§ **REQUIREMENTS**: Rewrite the material from the line containing "1119x488 pixels. Task: Open" through the line containing "Action: tap(550, 541)" as a numbered list, with both of those lines included and any blank lines left out.

§ **SOURCE MATERIAL**:

• • • • •

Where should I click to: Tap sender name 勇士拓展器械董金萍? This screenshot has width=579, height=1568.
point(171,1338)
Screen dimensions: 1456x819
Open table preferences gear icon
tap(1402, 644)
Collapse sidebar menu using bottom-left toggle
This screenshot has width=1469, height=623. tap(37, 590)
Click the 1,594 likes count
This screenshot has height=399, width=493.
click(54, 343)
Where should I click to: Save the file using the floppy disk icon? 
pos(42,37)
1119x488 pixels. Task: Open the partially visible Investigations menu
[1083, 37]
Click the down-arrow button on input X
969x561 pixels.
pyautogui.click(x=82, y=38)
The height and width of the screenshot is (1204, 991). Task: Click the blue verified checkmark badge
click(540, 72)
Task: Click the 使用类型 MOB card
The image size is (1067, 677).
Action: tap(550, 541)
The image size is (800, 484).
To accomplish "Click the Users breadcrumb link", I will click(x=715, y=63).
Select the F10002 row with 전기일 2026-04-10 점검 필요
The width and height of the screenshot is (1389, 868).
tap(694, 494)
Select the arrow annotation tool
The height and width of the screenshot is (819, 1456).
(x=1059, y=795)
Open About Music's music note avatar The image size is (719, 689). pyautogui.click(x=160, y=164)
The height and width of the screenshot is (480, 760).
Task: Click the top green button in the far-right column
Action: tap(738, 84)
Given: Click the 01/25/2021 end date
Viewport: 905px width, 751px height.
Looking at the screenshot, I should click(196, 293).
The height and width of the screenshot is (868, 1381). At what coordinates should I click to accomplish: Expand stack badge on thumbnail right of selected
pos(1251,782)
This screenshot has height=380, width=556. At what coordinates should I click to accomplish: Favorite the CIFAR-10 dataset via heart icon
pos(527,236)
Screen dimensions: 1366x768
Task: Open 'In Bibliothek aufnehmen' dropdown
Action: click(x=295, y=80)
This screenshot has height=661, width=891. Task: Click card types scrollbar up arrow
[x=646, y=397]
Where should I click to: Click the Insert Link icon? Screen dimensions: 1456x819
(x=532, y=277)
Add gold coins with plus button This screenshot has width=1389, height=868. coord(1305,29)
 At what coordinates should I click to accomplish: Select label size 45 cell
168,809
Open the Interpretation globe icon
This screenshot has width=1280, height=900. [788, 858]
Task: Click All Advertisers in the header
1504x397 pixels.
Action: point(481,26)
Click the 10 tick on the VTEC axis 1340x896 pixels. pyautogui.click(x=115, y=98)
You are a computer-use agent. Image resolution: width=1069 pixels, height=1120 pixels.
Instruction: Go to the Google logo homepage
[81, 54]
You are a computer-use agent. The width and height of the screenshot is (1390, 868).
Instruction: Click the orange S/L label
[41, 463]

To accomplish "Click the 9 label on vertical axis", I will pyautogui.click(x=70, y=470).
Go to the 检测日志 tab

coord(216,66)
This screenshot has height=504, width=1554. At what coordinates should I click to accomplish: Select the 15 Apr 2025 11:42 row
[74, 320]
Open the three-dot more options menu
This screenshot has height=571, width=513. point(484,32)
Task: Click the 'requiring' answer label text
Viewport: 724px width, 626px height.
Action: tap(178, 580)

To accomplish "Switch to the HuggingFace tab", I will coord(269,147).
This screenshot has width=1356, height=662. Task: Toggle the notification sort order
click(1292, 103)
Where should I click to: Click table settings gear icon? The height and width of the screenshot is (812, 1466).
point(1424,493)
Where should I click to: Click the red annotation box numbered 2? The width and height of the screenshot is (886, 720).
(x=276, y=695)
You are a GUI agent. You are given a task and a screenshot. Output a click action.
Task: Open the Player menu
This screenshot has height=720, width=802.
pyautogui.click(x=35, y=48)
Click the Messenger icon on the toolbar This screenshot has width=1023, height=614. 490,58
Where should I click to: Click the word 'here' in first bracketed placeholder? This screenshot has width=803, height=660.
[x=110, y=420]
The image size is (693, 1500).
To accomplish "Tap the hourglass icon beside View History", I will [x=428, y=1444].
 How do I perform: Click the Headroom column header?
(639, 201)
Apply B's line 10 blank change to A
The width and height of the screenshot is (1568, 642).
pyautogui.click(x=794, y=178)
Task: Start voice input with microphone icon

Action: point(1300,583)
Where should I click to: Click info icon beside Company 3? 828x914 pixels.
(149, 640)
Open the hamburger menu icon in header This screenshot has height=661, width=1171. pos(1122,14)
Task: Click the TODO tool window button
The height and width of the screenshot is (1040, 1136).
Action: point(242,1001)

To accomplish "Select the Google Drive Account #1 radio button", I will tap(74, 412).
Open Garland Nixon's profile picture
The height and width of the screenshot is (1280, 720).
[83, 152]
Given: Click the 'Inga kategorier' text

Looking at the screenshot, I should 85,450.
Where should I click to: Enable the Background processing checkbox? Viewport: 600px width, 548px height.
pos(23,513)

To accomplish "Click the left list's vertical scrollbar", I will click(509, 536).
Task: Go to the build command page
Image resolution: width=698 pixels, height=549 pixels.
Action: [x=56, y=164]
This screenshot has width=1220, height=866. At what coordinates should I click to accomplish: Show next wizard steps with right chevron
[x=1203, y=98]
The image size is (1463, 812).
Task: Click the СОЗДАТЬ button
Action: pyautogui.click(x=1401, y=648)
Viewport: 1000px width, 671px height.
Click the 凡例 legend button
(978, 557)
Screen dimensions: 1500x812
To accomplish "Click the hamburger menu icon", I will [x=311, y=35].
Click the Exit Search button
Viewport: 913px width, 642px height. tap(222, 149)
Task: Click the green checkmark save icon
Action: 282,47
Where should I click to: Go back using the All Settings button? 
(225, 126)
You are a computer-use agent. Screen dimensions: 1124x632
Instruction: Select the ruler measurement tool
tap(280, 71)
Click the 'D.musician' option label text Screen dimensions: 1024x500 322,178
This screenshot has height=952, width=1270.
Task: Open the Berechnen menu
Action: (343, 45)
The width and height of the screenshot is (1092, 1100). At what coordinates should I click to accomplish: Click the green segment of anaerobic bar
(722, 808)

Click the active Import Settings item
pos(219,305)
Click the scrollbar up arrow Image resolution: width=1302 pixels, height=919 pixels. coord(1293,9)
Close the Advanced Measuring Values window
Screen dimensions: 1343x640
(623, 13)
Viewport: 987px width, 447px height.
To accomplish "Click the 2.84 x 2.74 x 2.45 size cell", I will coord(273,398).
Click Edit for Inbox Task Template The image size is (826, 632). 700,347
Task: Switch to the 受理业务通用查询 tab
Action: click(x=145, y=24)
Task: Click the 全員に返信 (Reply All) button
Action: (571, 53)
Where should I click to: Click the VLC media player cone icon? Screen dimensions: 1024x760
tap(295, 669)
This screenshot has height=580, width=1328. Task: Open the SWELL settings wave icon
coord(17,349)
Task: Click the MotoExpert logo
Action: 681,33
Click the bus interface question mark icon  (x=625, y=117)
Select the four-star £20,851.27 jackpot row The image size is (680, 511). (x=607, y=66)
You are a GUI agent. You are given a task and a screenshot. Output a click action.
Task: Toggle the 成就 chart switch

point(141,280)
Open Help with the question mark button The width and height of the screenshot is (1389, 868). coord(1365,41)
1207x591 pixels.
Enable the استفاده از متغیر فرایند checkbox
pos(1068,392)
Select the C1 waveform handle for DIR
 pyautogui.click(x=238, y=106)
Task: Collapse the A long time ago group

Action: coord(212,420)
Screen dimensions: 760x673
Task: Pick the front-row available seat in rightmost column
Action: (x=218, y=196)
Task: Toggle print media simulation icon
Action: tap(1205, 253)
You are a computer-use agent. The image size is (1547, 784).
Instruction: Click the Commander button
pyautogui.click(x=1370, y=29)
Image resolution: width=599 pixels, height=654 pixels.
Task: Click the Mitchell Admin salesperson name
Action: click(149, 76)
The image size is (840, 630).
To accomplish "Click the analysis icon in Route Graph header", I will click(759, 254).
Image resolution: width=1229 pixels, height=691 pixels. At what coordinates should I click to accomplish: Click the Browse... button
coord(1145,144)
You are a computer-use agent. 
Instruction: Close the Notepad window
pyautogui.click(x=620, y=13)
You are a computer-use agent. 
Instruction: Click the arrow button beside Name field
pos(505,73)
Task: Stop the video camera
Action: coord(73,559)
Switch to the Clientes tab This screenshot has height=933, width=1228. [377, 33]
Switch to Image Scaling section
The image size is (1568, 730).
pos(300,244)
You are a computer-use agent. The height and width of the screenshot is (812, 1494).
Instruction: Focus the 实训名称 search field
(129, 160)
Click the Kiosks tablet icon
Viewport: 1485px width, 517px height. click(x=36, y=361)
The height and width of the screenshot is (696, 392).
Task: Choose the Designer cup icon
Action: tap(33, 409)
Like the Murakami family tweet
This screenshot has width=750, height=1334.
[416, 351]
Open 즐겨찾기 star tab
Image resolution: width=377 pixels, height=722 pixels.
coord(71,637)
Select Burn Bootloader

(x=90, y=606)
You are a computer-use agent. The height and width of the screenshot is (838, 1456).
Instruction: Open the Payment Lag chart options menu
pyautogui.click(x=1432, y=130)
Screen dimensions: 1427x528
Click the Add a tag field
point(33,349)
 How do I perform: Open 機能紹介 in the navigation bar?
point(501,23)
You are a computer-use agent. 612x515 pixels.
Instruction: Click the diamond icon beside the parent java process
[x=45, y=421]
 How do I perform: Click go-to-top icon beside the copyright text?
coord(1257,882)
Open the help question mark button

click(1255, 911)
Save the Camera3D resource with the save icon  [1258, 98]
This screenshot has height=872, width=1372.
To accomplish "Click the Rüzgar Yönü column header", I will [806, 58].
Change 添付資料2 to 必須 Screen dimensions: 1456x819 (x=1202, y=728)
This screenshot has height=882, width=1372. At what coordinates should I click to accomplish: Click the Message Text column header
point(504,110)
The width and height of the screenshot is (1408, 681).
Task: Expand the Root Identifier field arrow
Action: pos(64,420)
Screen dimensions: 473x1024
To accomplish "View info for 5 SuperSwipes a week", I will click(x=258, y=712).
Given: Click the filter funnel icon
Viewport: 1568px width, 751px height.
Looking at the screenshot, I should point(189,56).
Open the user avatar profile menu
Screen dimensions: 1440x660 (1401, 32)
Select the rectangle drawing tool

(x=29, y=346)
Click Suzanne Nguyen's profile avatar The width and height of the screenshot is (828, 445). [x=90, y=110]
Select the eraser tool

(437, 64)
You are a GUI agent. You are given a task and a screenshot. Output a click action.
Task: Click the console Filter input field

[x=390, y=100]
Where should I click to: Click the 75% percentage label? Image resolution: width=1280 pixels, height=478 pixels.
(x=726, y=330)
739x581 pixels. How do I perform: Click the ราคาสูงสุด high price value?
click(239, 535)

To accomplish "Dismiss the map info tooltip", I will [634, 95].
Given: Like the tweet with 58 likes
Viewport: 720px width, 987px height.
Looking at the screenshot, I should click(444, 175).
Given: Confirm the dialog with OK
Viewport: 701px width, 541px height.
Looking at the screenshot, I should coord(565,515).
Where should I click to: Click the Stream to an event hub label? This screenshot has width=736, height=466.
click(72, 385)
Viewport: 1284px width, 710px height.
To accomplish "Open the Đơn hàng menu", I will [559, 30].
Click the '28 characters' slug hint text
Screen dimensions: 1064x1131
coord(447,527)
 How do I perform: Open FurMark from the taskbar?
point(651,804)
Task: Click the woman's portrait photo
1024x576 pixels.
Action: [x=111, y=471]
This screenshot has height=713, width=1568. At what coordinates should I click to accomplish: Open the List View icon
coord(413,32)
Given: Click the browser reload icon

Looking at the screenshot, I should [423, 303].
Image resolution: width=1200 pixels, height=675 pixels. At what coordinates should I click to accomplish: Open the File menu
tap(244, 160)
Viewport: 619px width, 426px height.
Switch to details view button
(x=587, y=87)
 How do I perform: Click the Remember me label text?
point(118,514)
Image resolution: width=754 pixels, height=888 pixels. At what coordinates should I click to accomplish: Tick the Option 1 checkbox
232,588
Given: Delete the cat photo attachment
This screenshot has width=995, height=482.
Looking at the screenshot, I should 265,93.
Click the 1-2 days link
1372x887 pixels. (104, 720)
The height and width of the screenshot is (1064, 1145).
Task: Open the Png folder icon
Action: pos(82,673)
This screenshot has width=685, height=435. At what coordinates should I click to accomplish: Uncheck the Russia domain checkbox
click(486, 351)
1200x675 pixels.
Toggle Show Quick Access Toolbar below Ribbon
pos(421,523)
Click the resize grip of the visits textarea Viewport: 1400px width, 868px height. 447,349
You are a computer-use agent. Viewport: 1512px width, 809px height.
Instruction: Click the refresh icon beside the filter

• • • • •

§ **OUTPUT FOR THIS EXERCISE**:
1. 1119x488 pixels. Task: Open the partially visible Investigations menu
2. [1083, 37]
3. Click the down-arrow button on input X
4. 969x561 pixels.
5. pyautogui.click(x=82, y=38)
6. The height and width of the screenshot is (1204, 991). Task: Click the blue verified checkmark badge
7. click(540, 72)
8. Task: Click the 使用类型 MOB card
9. The image size is (1067, 677).
10. Action: tap(550, 541)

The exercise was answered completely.